Ultimately, a settlement was reached to recover money found missing from the estate of the late Margaret Ettelbrick after the suicide of her executor, Mayor Davlin. Under the agreement, $250,000 will be paid to Ettelbrick's estate from the deceased mayor's estate-about $90,000 less than was determined to be missing. Most of the money, in turn, will be paid to Catholic Charities, as specified in Ettelbrick's will. The money will come largely from the sale of Midwest Service Corp. stock owned by Davlin, much of which apparently was purchased using money from the Ettelbrick estate. Midwest Service Corp. is the parent company of the Mid-West Truckers Association.

Robert Davlin, the mayor's father, was one of the founders of the trucking association.

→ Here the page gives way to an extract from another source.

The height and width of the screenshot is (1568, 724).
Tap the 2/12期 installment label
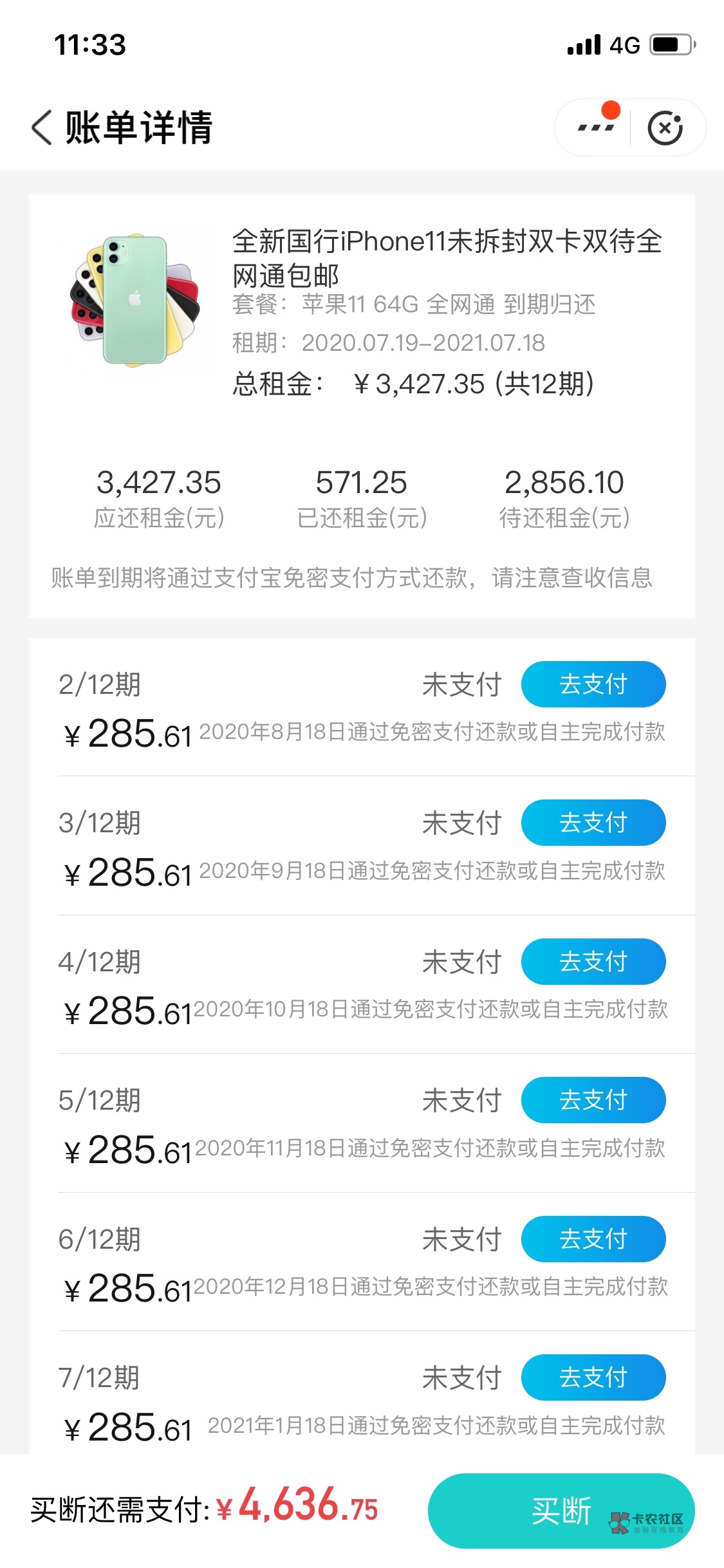99,684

Timothy Davlin was found dead of a self-inflicted gunshot on December 14, the day he was due in court to provide a final accounting of the Ettelbrick's estate. It was later learned that more than $340,000 was missing from the estate. In June 2011, McDermott filed claims for that amount against Davlin's estate. According to the claims, Davlin sold Ettelbrick's house for $46,449 less than it was worth, spent $85,512 on personal expenses and used $203,750 to buy stock in Midwest Service Corp.

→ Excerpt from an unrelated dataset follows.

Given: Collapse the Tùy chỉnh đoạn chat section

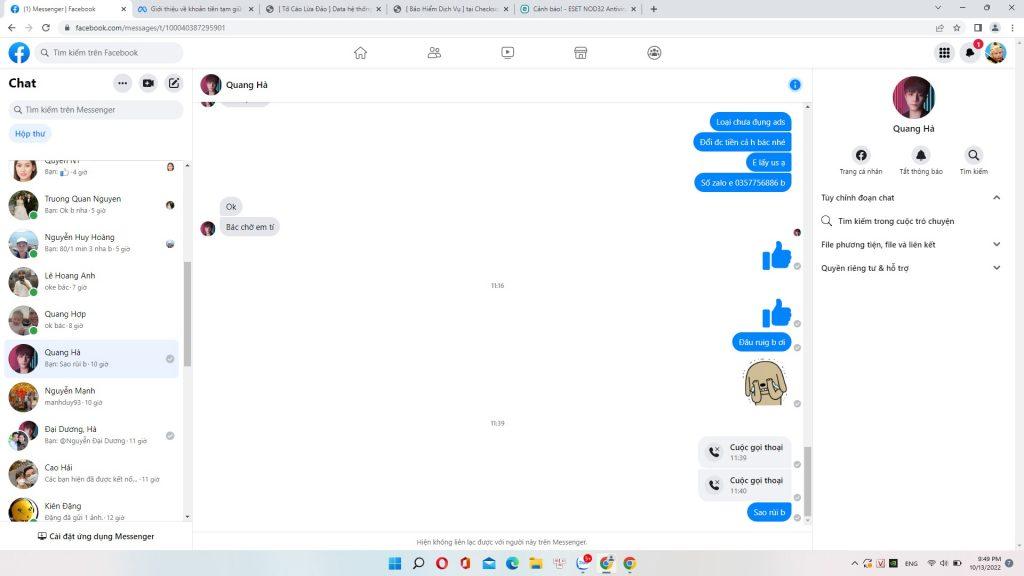Looking at the screenshot, I should click(x=996, y=198).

Davlin's campaign fund was under scrutiny by the federal government at the time he took his life, according to a statement given to investigators by former City Water, Light and Power general manager Todd Renfrow, who told police that the U.S. attorney's office had subpoenaed Davlin's campaign records.

== Death ==
Davlin was found dead at his home on the morning of December 14, 2010 from a self-inflicted gunshot wound to the chest. He was 53 years old. He had been scheduled to appear in court that morning in the matter of the estate of his late cousin. There were allegations that $187,000 from the cousin's estate, which was earmarked for Catholic Charities, had disappeared. The investigation of his death was turned over to the Illinois State Police, the only law enforcement agency in the area with which Davlin had no immediate connection. An autopsy was scheduled for Wednesday, December 15, 2010, to verify the cause of death, according to the State Police and the Sangamon County coroner's office. Springfield Ward 3 Alderman Frank Kunz, who was the mayor pro tempore of the city of Springfield, was sworn into office the same day as the acting mayor of Springfield.

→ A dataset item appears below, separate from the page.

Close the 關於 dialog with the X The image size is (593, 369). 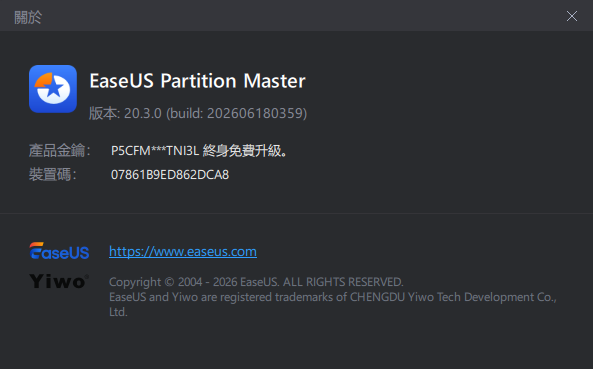[x=571, y=16]
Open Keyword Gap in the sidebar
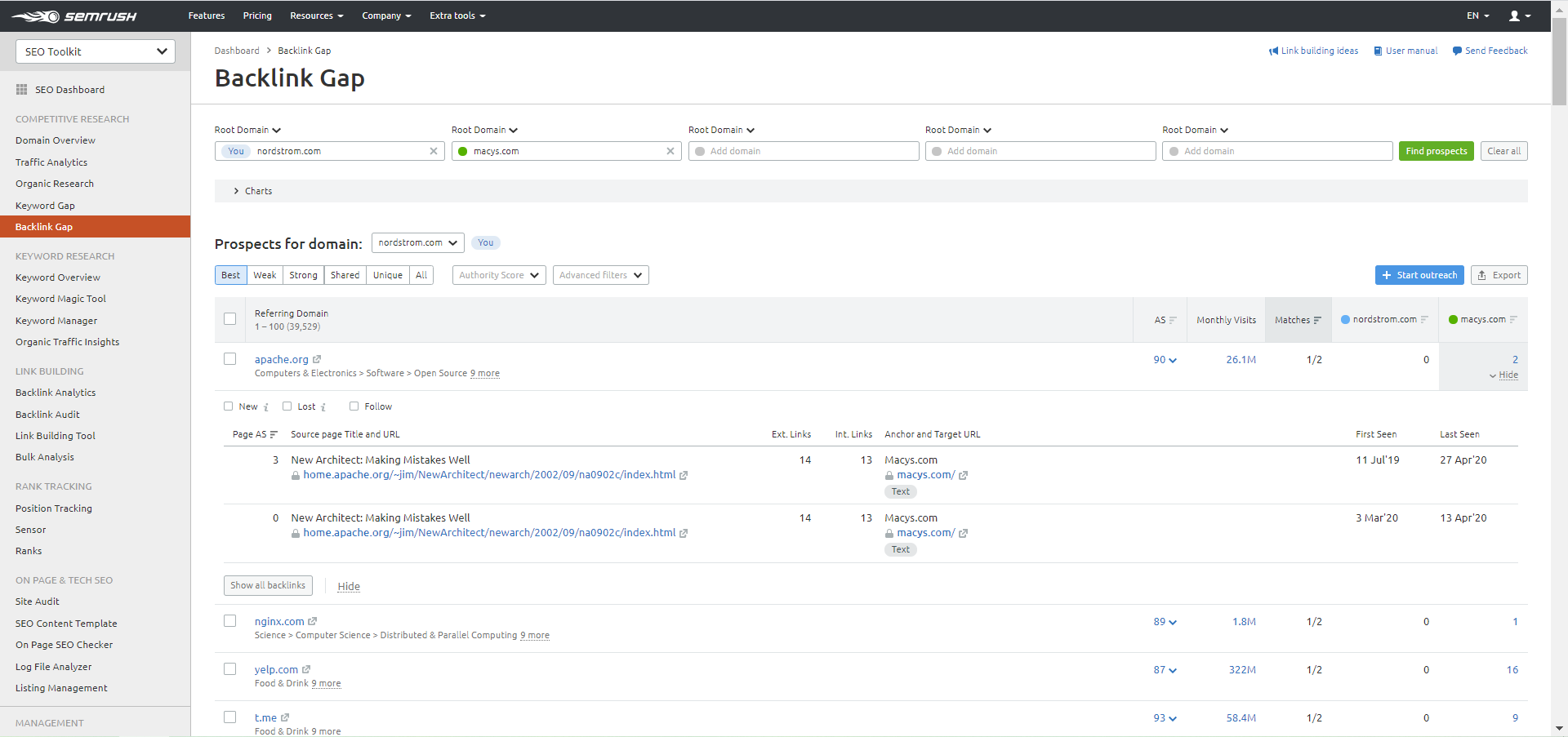 click(45, 206)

On December 28, 2010, Ward 1 Alderman Frank Edwards was sworn in as mayor relieving Frank Kunz as mayor pro tempore. The Springfield Superintendent of Schools, Illinois Governor Pat Quinn, Illinois Secretary of State Jesse White, U.S. Senator and Majority Whip Dick Durbin, U.S. Representative Aaron Schock, Illinois State Senator Larry Bomke, and Bishop Thomas John Paprocki of the Roman Catholic Diocese of Springfield in Illinois all released statements of condolence upon hearing of Mayor Davlin's death.

==Suicide==
On January 20, 2011, Sgt. Brad Sterling of the Illinois State Police testified during an inquest hearing that Timothy Davlin had died of a self-inflicted gunshot wound. Sangamon County Coroner's office ruled the death as a suicide. Toxicology reports were negative for alcohol or drugs. A bullet was fired from a six-shot revolver and traveled through Davlin's heart and into the seat of a Lincoln Navigator owned by Davlin. Items found in the passenger area of the Navigator included the revolver, a police radio, and a cordless home telephone. It is unknown if a suicide note was found, as Sterling declined to answer questions.